Directions –
Count how many lines in the records below contain the string "image". Reply with the number alone.

Data rows –
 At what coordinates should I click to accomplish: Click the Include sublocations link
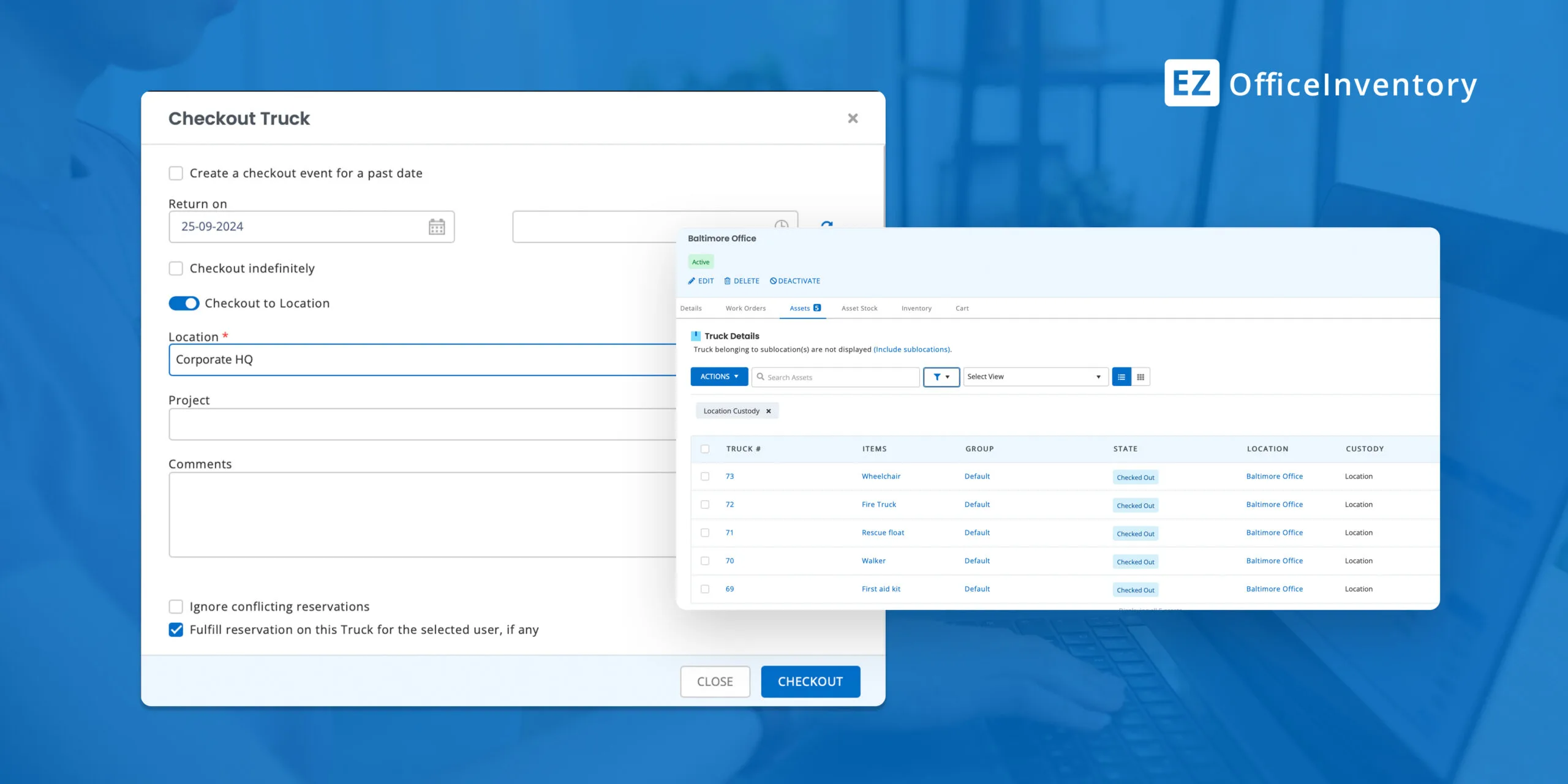point(911,350)
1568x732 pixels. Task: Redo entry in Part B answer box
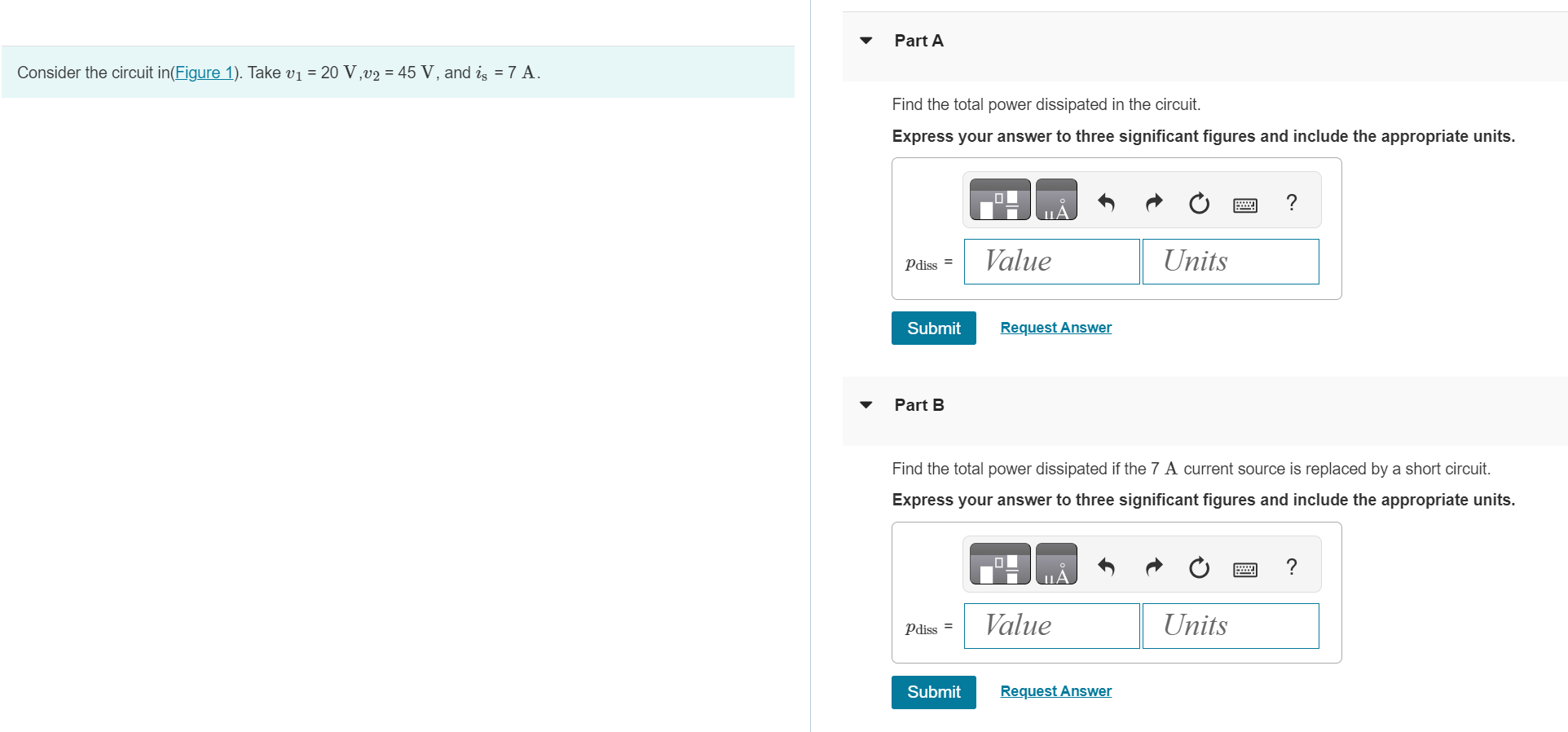(x=1153, y=567)
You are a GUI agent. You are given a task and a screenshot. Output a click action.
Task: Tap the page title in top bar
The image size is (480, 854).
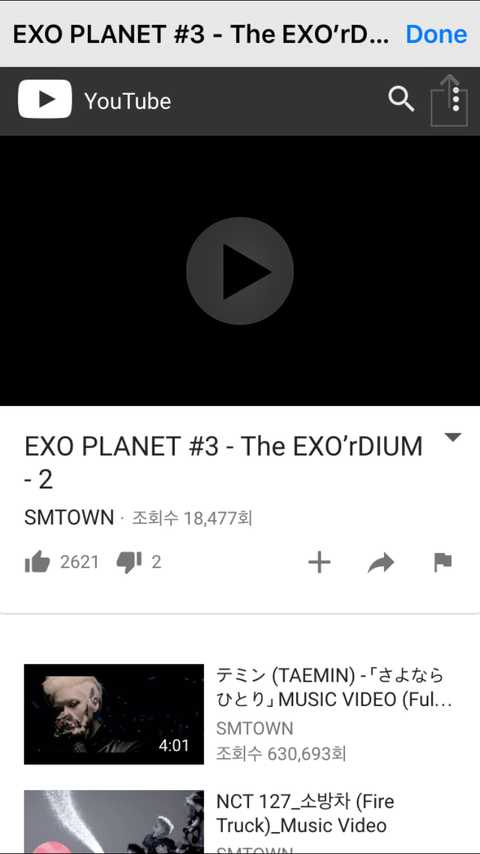click(x=201, y=34)
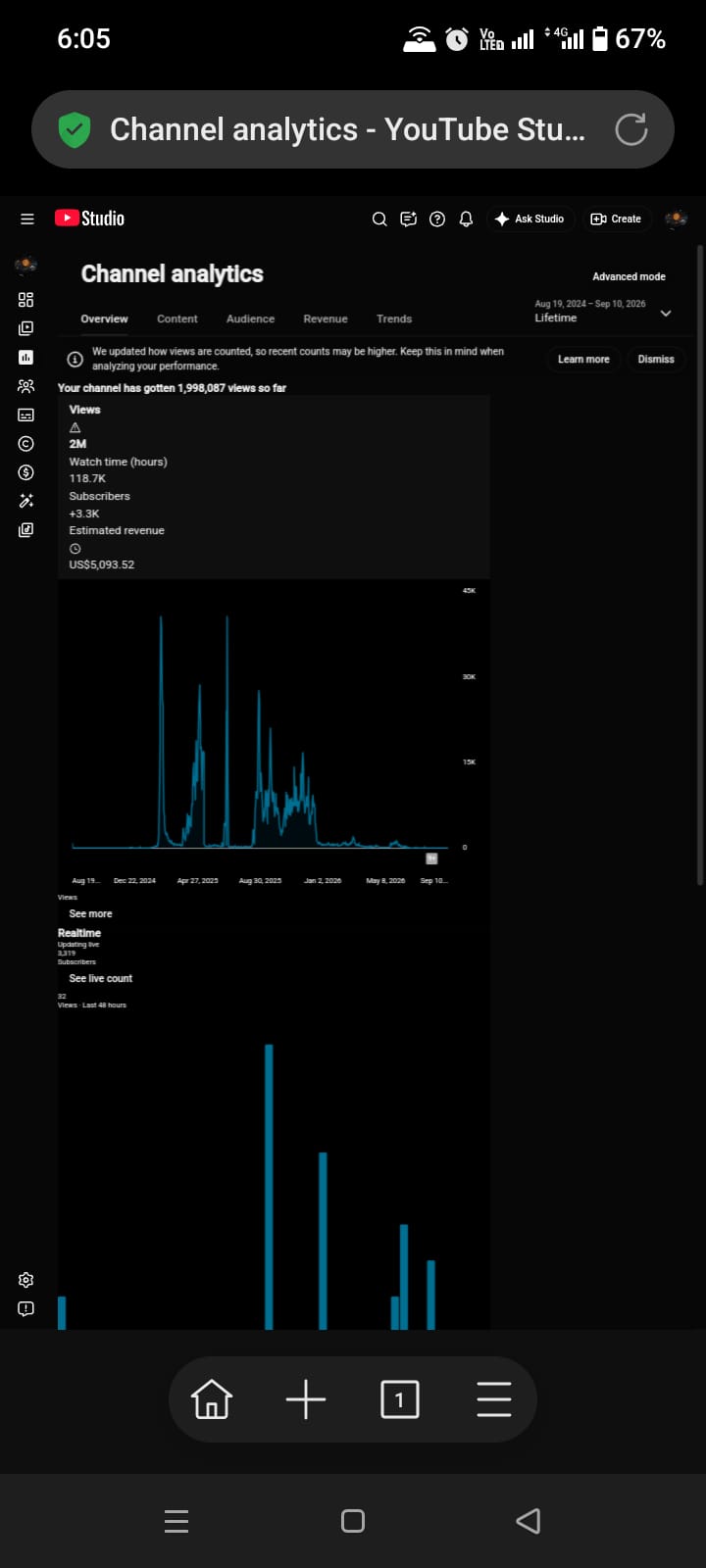The width and height of the screenshot is (706, 1568).
Task: Select the Analytics sidebar icon
Action: (26, 357)
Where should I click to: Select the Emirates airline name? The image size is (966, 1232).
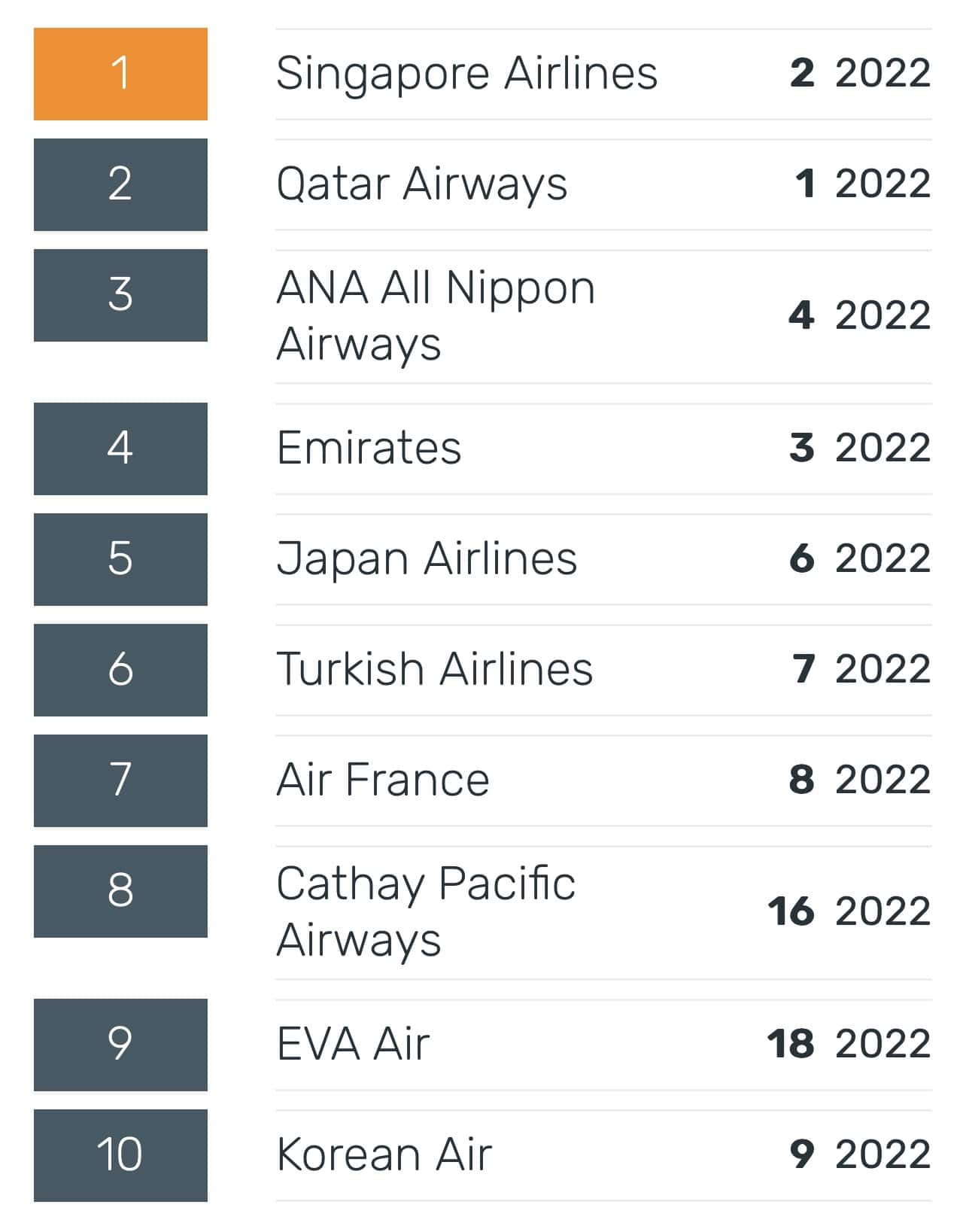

Task result –
2